- _Work instruction_
Repeat each of these records exactly.

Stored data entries
· · · · ·

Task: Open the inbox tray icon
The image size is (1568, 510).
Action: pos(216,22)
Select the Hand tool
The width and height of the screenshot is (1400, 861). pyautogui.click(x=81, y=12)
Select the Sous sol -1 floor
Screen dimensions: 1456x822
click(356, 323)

· · · · ·

- _Response to this exercise_
Task: Open the inbox tray icon
The image size is (1568, 510).
Action: pos(216,22)
Select the Hand tool
The width and height of the screenshot is (1400, 861). pyautogui.click(x=81, y=12)
Select the Sous sol -1 floor
Screen dimensions: 1456x822
click(356, 323)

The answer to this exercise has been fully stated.